Coração, Cabeça e Estômago, de Camilo Castelo Branco - RESENHA #144 (contém alguns spoilers)

Volto ao grande Camilo com mais uma de suas novelas satíricas, a redescoberta Coração, Cabeça e Estômago (1862), que nos últimos anos tem sido mais divulgada graças à sua inclusão dentre as leituras obrigatórias de alguns vestibulares.

Trata-se de obra que vale principalmente pela agudeza do humor, além dos artifícios já tão comuns à ficção camiliana. Não obstante a presença de um prosador seguro e convicto, desgostou-me o pessimismo presente em todo o livro. Definitivamente esta não é uma leitura para se resgatar a fé na humanidade.

O volume abre-se com um preâmbulo, técnica muito usual na obra de Camilo, onde o editor do livro, em conversa com o poeta Faustino Xavier de Novais, confessa-se depositário dos manuscritos de um amigo comum, Silvestre da Silva, falecido há seis meses. Estes papéis, organizados em três volumes, acabam sofrendo diversas intervenções pelo editor, até adquirirem a forma final de que se constitui Coração, Cabeça e Estômago.

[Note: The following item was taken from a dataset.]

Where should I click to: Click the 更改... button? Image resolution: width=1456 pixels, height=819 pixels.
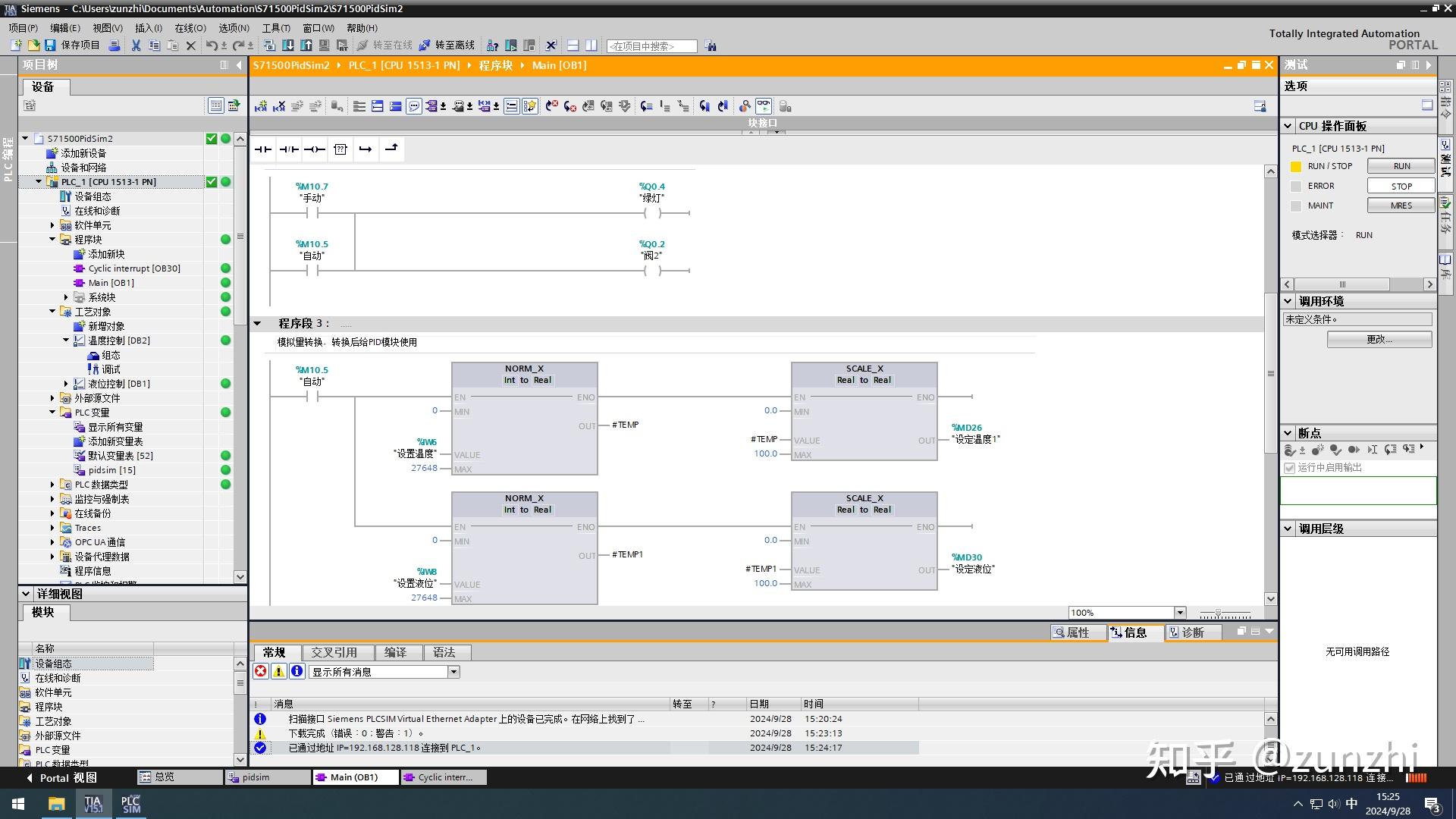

Os manuscritos de Silvestre da Silva tencionam compartilhar uma longa sequência de desilusões amorosas, cujo final é enganosamente feliz. Como disse, trata-se de um livro excessivamente pessimista, mas que ganha tons amenos em virtude do bom humor do prosador, que nos arranca boas risadas da primeira à última página.

Essa estratégica divisão pela qual Silvestre dispôs seus papéis evidencia três momentos de sua vida pessoal: juventude, vida adulta e maturidade. No primeiro deles, tendo as paixões inspiradas pelo “coração”, Silvestre passa por experiências efêmeras, dessas que todos vivemos na adolescência. A primeira parte do livro, contudo, encerra-se com dois casos que ganham atenção especial por parte do narrador.

O primeiro deles refere-se a Paula, “a mulher que o mundo respeita”. Silvestre, como tantos outros, acaba apaixonado pela bela donzela que, mesmo comprometida, alimenta esperanças em vários outros pretendentes, até finalmente decidir-se a fugir com um deles. Resguardo-me de contar o desfecho desta aventura que é, sem dúvida, digno da pena de Camilo.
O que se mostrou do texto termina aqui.